● Directions for this task
Extract every line of the entries below that contains the string "navigation".

⁂

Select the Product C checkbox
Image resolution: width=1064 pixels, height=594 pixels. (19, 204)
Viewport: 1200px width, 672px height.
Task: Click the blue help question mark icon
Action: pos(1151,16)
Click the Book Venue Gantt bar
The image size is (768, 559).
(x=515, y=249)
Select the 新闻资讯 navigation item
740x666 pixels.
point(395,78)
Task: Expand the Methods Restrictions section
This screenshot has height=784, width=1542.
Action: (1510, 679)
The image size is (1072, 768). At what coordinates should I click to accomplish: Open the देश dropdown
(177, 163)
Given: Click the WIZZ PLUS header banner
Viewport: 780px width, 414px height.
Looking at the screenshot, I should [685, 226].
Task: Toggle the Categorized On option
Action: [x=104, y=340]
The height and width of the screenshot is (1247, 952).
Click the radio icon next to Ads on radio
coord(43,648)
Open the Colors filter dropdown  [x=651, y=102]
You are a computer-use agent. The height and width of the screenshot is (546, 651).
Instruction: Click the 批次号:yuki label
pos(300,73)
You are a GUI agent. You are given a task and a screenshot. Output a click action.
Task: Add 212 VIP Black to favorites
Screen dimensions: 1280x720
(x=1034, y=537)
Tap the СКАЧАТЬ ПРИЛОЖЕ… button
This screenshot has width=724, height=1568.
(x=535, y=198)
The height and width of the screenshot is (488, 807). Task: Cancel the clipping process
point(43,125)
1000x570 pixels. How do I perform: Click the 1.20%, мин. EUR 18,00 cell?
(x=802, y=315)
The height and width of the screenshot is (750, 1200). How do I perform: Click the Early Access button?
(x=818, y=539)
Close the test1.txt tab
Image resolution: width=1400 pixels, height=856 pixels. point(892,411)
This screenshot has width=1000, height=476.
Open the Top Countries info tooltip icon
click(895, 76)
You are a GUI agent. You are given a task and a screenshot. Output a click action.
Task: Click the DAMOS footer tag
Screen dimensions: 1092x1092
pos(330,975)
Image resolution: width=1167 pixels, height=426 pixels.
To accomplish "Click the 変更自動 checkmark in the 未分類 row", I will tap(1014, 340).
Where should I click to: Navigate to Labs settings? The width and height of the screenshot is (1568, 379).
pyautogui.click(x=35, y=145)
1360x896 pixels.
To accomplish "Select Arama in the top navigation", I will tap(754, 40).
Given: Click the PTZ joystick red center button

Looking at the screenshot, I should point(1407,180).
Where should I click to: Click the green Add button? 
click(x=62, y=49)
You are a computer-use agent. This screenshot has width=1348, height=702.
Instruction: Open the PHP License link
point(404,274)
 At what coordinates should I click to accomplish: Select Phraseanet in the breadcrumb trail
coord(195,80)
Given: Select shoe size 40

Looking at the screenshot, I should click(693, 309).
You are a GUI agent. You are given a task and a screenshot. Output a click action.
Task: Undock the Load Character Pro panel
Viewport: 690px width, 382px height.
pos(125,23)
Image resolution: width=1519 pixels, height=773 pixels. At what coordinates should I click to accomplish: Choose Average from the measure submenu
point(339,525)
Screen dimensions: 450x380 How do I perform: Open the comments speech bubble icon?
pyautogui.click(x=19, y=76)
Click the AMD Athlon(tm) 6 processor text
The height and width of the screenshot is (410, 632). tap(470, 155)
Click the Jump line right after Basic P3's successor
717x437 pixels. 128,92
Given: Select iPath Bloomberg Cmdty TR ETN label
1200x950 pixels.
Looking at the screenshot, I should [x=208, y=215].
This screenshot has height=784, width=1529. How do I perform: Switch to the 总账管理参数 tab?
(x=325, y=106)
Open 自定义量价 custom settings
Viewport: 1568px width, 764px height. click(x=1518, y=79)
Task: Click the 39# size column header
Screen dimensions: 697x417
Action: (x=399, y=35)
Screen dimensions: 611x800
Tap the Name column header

⁂

● Completed exercise
Select the 新闻资讯 navigation item
To accomplish "Select Arama in the top navigation", I will tap(754, 40).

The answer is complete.